Bedächtig schauten die Münsterfiguren in der Skulpturenhalle auf das Publikum und was mögen sie wohl über die Bücher des Münsterbauvereins gedacht haben. Das bleibt ungewiss, gewiss ist jedoch die bis auf den letzten Platz gefüllte Veranstaltung. Das Münster ist nicht nur das Markenzeichen Freiburgs, sondern auch vielen Bürgern das Liebste in der Stadt. Das zeigt sich an der Besucherzahl der Ausstellung „Baustelle Gotik“, rund 90 000 Besucher waren es, verriet der Leiter der Städtischen Museen Georg Kalchthaler. Auch die Hörsäle der Vorlesungsreihe der Samstags-Uni zum Thema Münster platzten aus allen Nähten, berichtete der Kunsthistoriker Hans W. Hubert. Und so hat auch die Schriftenreihe des Münsterbauvereins großen Zuspruch.
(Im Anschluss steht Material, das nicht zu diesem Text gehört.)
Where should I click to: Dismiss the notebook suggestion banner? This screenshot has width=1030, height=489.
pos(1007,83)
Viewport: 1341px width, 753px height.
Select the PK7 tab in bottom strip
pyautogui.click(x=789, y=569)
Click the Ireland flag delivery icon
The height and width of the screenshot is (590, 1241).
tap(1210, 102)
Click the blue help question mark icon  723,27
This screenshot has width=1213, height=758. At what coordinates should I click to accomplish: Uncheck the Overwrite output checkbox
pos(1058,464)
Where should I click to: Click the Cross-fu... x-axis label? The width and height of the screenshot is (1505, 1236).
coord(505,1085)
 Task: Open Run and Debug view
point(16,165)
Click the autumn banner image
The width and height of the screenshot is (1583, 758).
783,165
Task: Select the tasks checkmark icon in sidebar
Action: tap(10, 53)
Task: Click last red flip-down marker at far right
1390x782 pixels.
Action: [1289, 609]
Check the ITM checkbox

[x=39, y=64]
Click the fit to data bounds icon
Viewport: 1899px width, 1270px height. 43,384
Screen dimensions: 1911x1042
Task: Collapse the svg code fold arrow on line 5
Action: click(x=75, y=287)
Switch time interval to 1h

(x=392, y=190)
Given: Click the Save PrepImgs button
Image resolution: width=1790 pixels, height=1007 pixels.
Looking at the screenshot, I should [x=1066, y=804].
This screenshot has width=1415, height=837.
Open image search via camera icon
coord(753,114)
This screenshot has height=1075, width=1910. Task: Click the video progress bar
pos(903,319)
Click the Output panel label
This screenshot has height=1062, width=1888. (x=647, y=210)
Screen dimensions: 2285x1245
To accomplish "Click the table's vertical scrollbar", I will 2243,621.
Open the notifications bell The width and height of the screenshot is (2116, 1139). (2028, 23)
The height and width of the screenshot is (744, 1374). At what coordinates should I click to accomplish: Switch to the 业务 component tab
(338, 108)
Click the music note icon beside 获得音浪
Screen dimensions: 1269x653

Diese seien „fachlich fundiert und gut lesbar“, betonte der Vorsitzende  Sven von Ungern-Sternberg, bevor die Bücher im Einzelnen präsentiert wurden.
In den Band „Freiburger Münster – Kunstwerk und Baustelle“ führten die Herausgeber Hubert und Kalchthaler ein. Darin werden von Fachleuten die Bereiche Kunst-, Kultur- und Architekturgeschichte, Geschichte, Mediävistik, Theologie, Musikwissenschaft, Bau- und Ingenieurwesen aus den verschiedensten Blickwinkeln erläutert.
Günther Misenta hat ein unterhaltsames „Münsterquiz“ verfasst. Mittels der 100 Fragen und Antworten kann jeder Leser zum Münster-Experten werden.
Kunsthistorikerin Heike Mittmann veranschaulichte die „Die Chorkapellen“ mit vielen Beispielen und Geschichten über die Stifter, wie die des Hochschullehrers Konrad Stürzel. Und vielleicht staunten dann auch die Münsterfiguren über die enormen Summen, die Stürzel einst stiftete.